Excerpted data →

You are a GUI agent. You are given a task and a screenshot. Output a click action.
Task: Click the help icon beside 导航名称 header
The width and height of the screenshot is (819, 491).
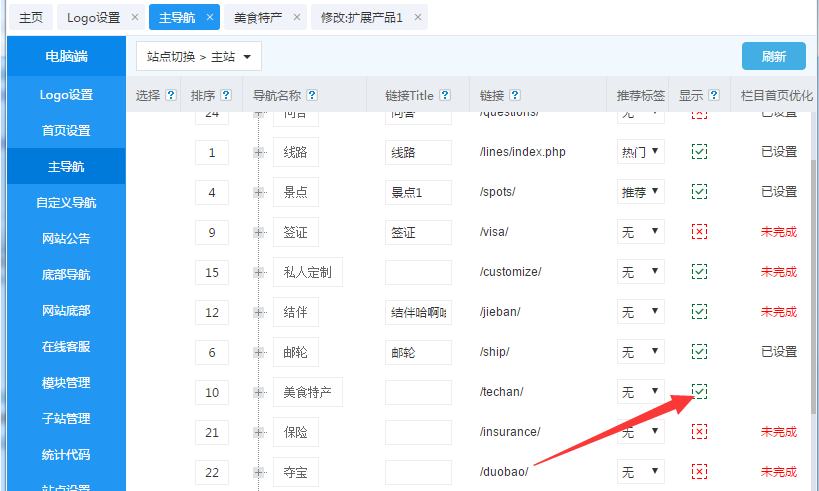pos(312,96)
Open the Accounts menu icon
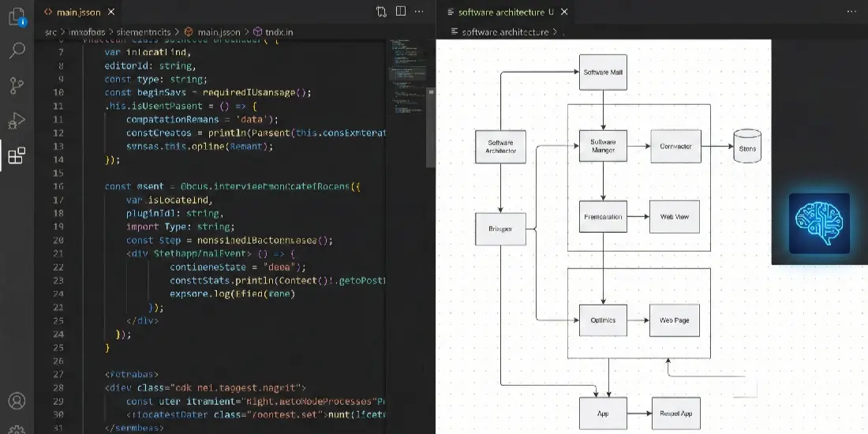 17,402
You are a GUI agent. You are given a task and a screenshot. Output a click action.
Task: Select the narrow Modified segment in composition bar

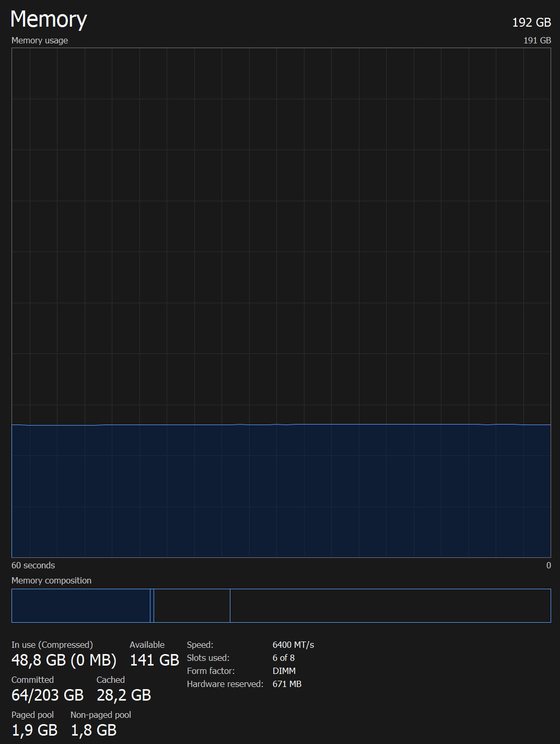[152, 605]
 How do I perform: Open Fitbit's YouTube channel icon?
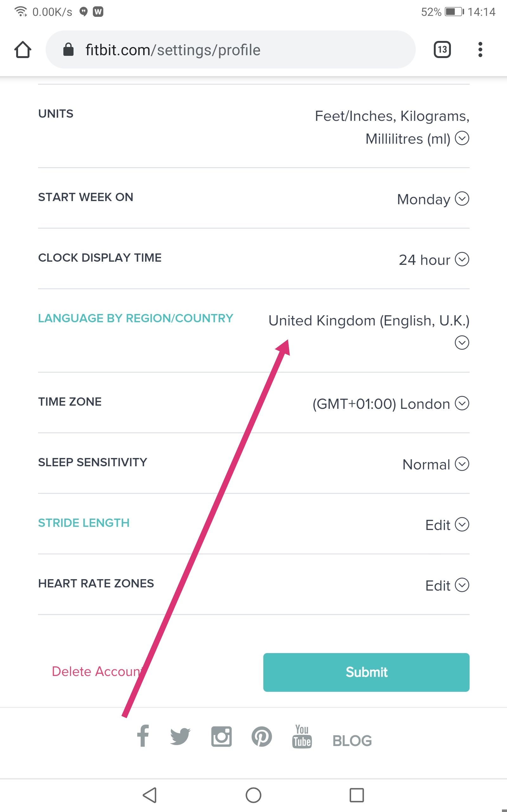pos(302,737)
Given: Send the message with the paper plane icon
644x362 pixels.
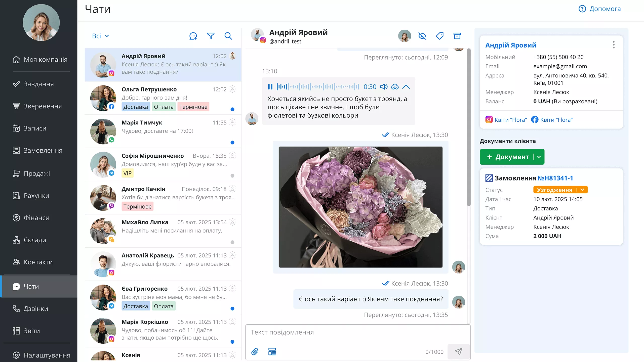Looking at the screenshot, I should point(458,352).
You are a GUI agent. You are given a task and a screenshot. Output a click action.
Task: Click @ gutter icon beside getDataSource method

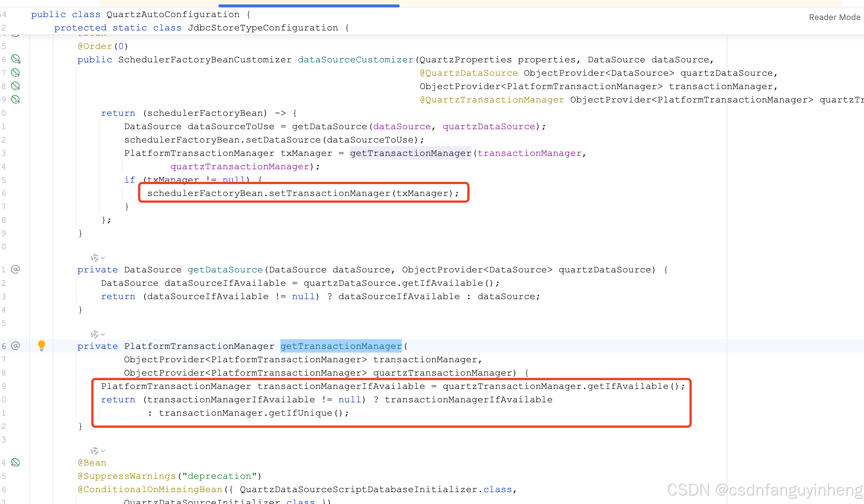16,269
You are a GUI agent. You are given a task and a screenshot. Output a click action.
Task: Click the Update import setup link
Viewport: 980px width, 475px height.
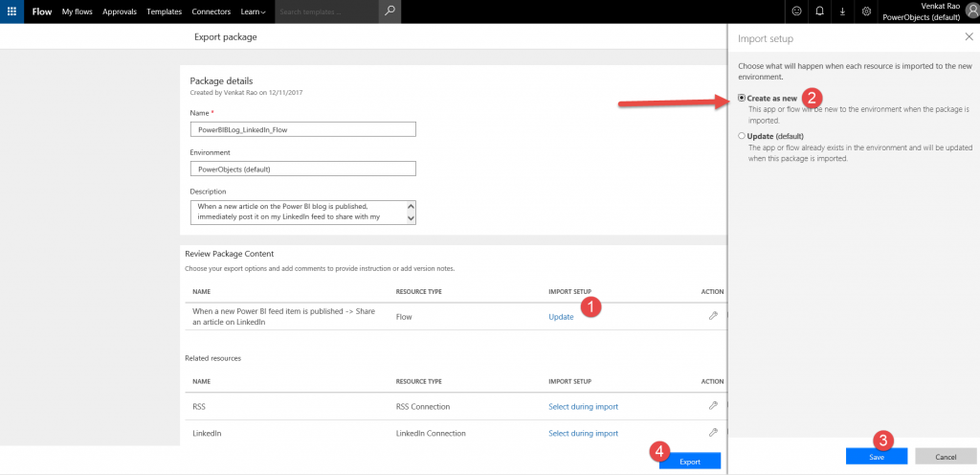(x=561, y=317)
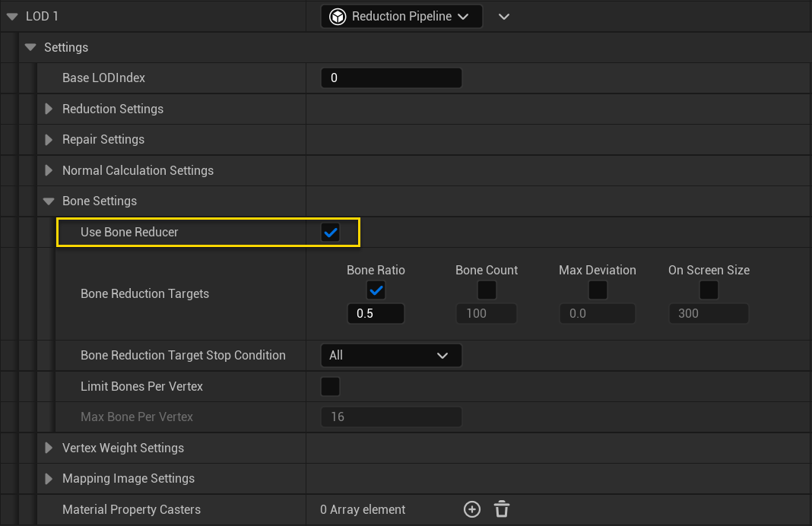Uncheck the Bone Ratio target checkbox
Viewport: 812px width, 526px height.
click(x=376, y=290)
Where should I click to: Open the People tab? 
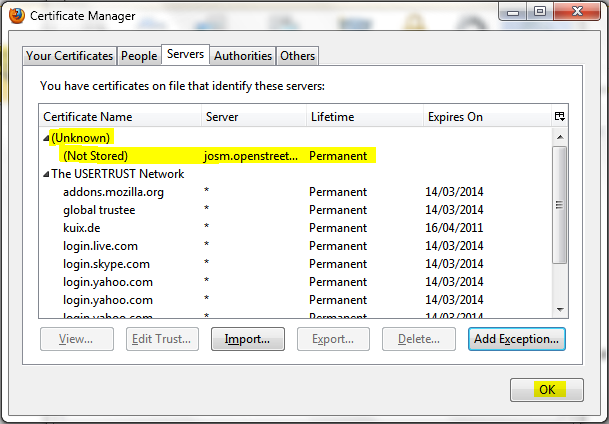coord(139,56)
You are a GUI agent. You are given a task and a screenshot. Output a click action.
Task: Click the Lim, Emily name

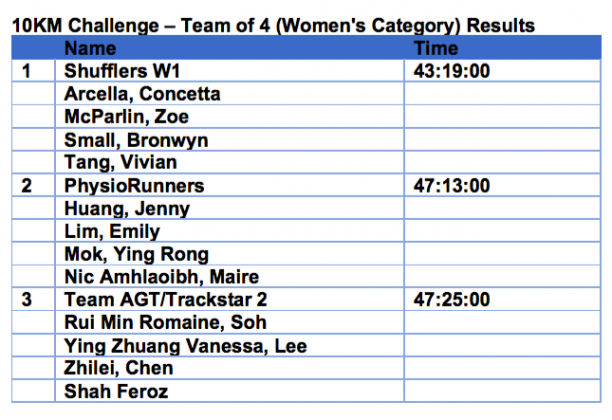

What is required → Write out every item above again, word for word, and leave out the pictures.

Written solution →
You are a GUI agent. You are given a task and a screenshot. Output a click action.
Task: Click the help icon beside 导航名称 header
The width and height of the screenshot is (819, 491).
pos(312,96)
Open the Accounts menu icon
 17,402
You are a GUI agent. You are given a task and a screenshot. Output a click action.
Task: Select the narrow Modified segment in composition bar

[152, 605]
 How do I perform: Open Fitbit's YouTube channel icon?
pos(302,737)
Given: Send the message with the paper plane icon
644x362 pixels.
Looking at the screenshot, I should point(458,352).
You are a GUI agent. You are given a task and a screenshot. Output a click action.
Task: Click @ gutter icon beside getDataSource method

16,269
You are a GUI agent. You are given a task and a screenshot. Output a click action.
Task: Click the Update import setup link
Viewport: 980px width, 475px height.
(x=561, y=317)
Uncheck the Bone Ratio target checkbox
Viewport: 812px width, 526px height.
click(x=376, y=290)
Where should I click to: Open the People tab? 
coord(139,56)
You are a GUI agent. You are given a task and a screenshot. Output a click action.
Task: Click the Lim, Emily name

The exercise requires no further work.